[WHAT YOU NEED TO DO] Return exactly the lines from the one containing "You are a computer-use agent." through the last line of the records below, both included, and leave out any pictures.

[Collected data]
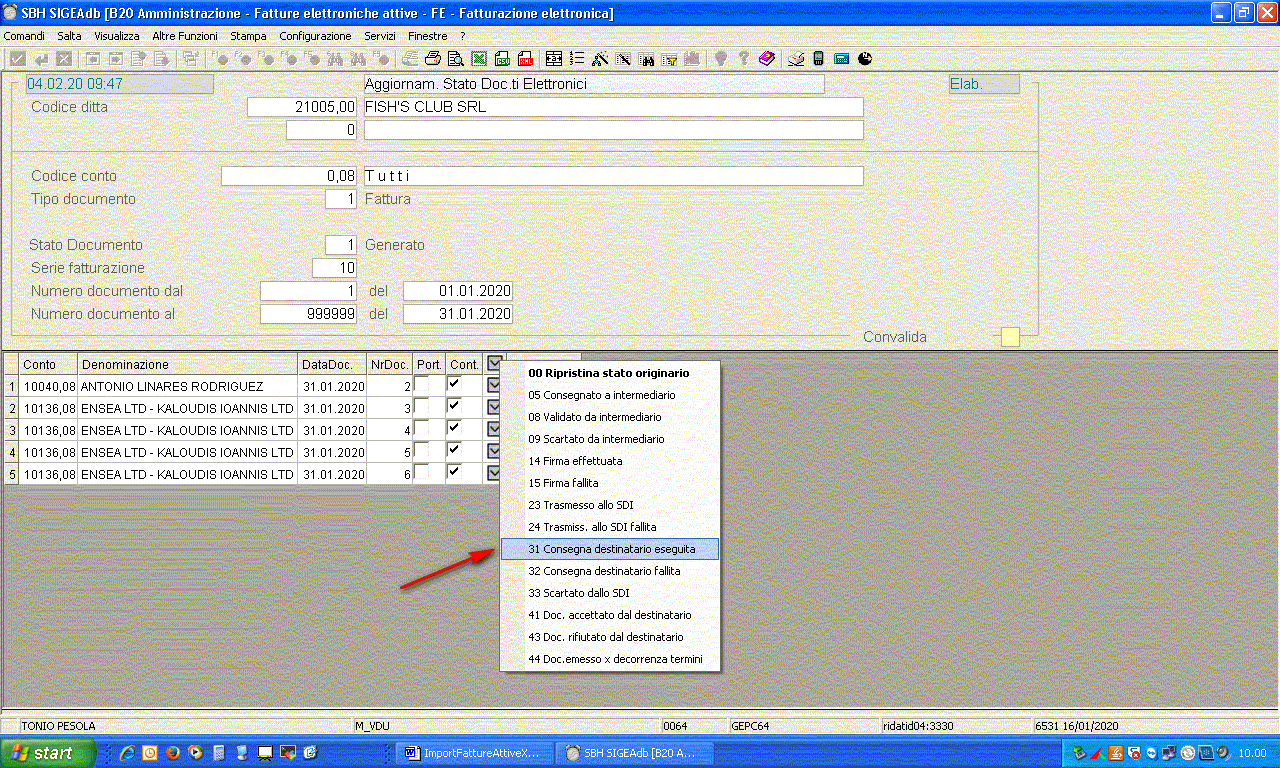
Task: Open the purple help book icon
Action: coord(767,59)
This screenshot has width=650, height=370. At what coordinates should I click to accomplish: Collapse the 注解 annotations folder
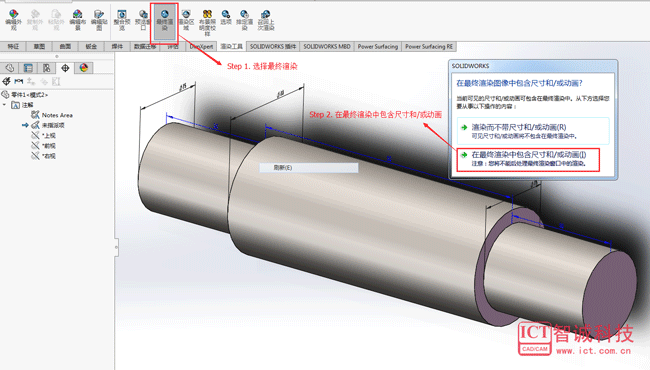[x=5, y=105]
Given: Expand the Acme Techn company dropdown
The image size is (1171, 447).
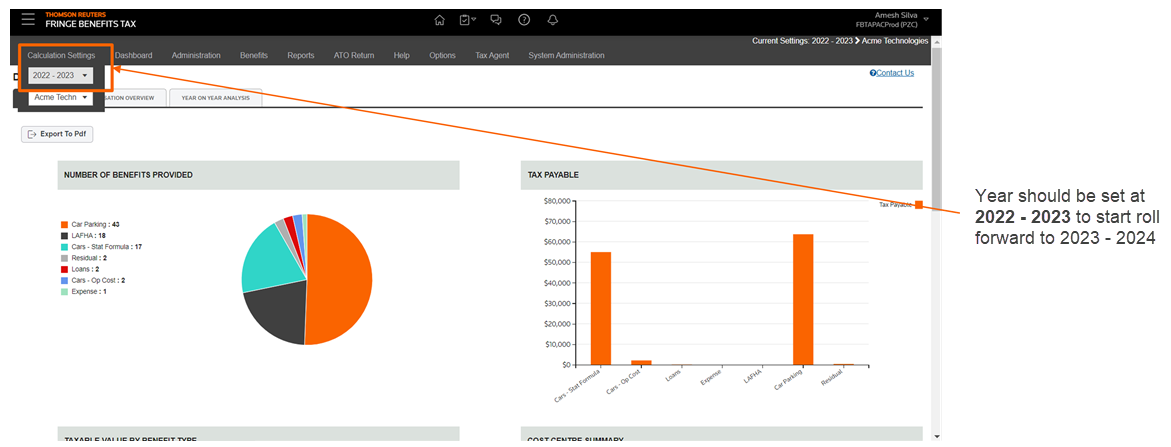Looking at the screenshot, I should pos(61,97).
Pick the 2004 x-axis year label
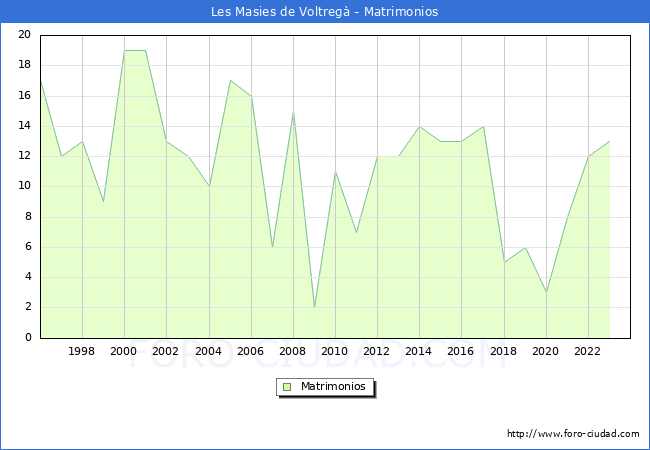Screen dimensions: 650x450 [x=209, y=352]
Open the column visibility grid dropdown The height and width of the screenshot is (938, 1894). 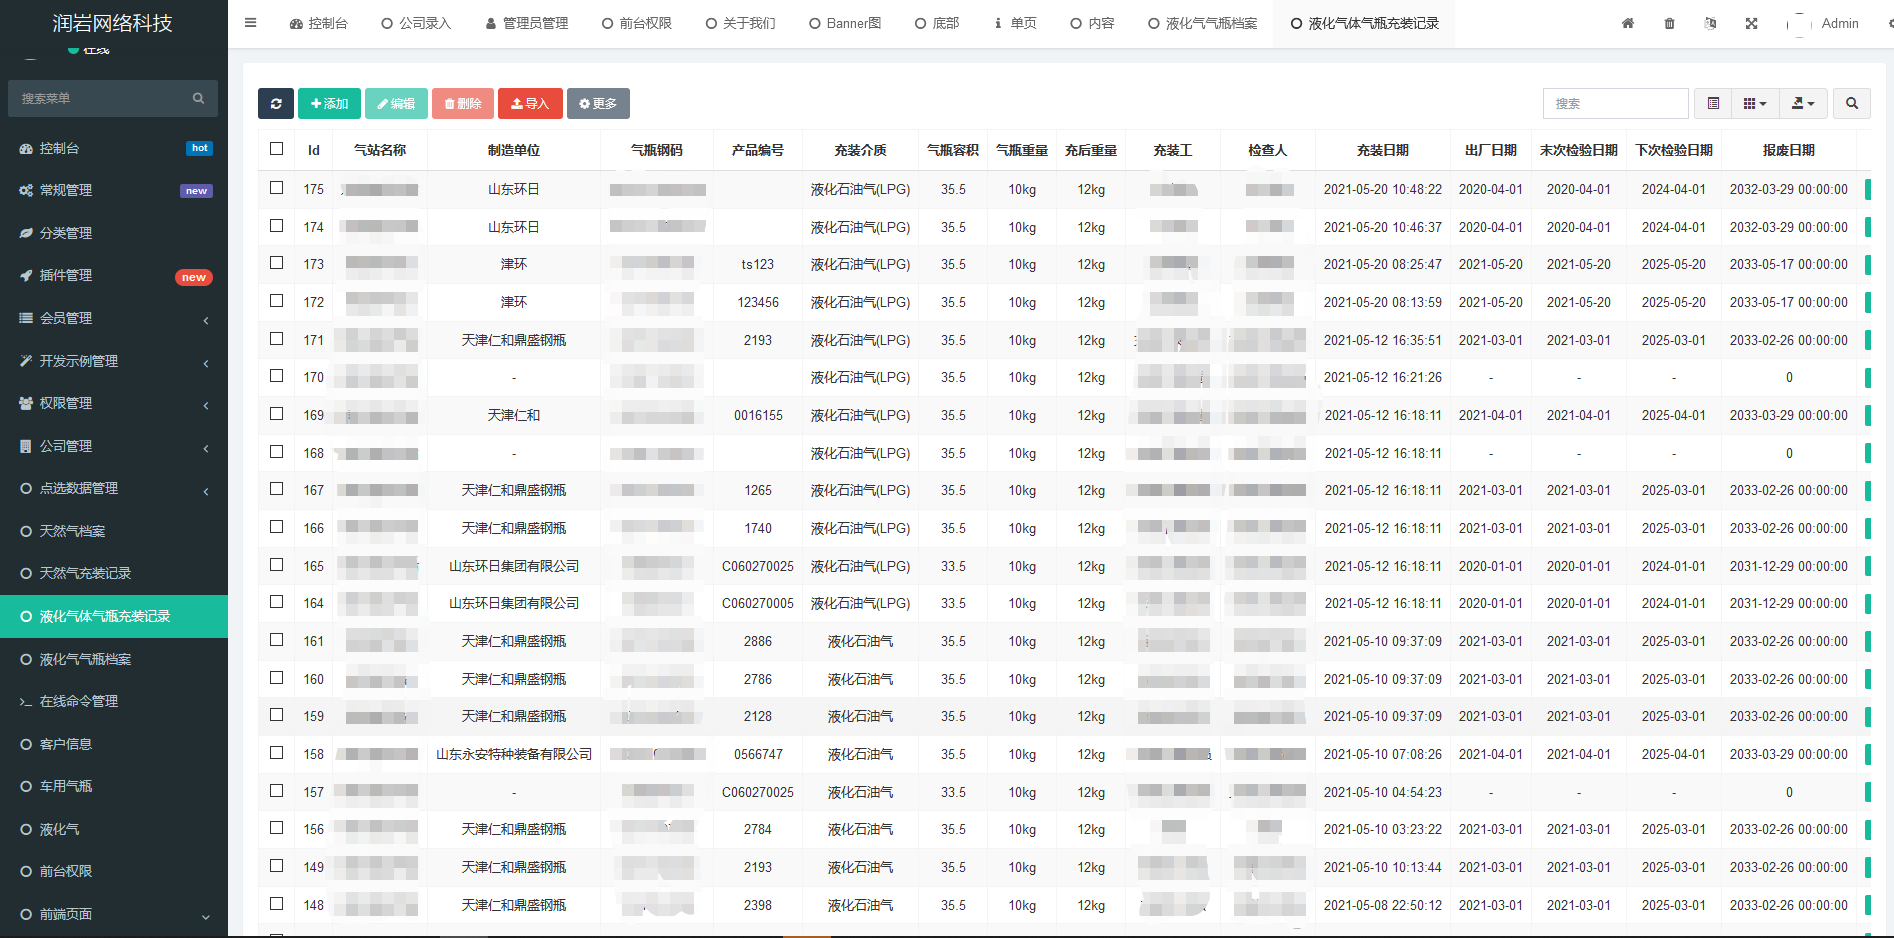click(1755, 104)
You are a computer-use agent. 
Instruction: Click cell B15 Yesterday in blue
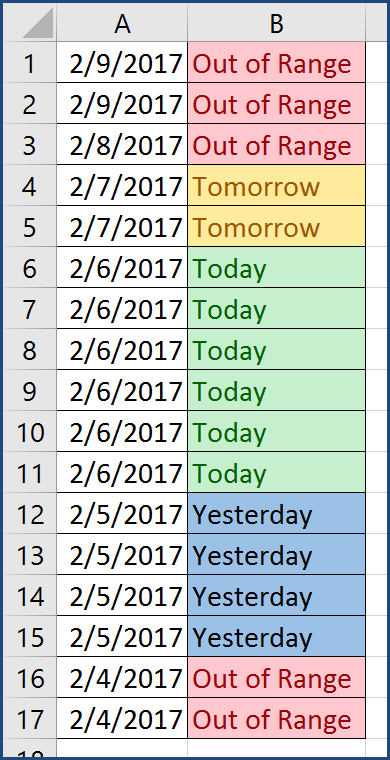[276, 636]
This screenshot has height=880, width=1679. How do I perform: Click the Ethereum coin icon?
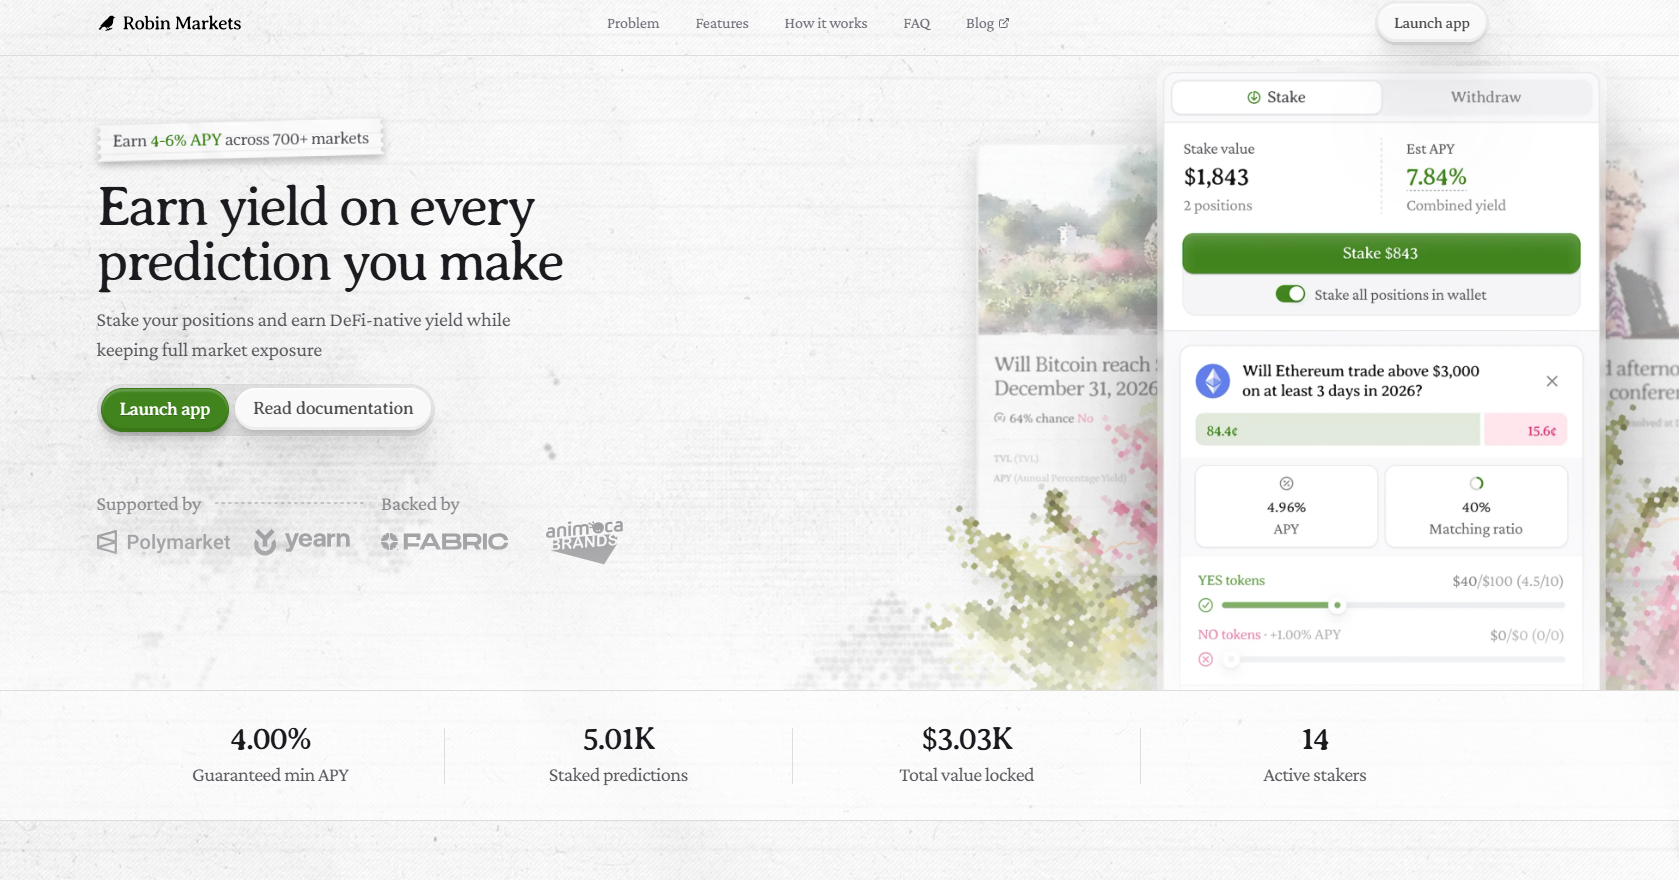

[TASK RESULT]
You are a computer-use agent. 
Instruction: Click cell B15 Yesterday in blue
[276, 636]
This screenshot has height=880, width=1679. How do I perform: Click the Ethereum coin icon?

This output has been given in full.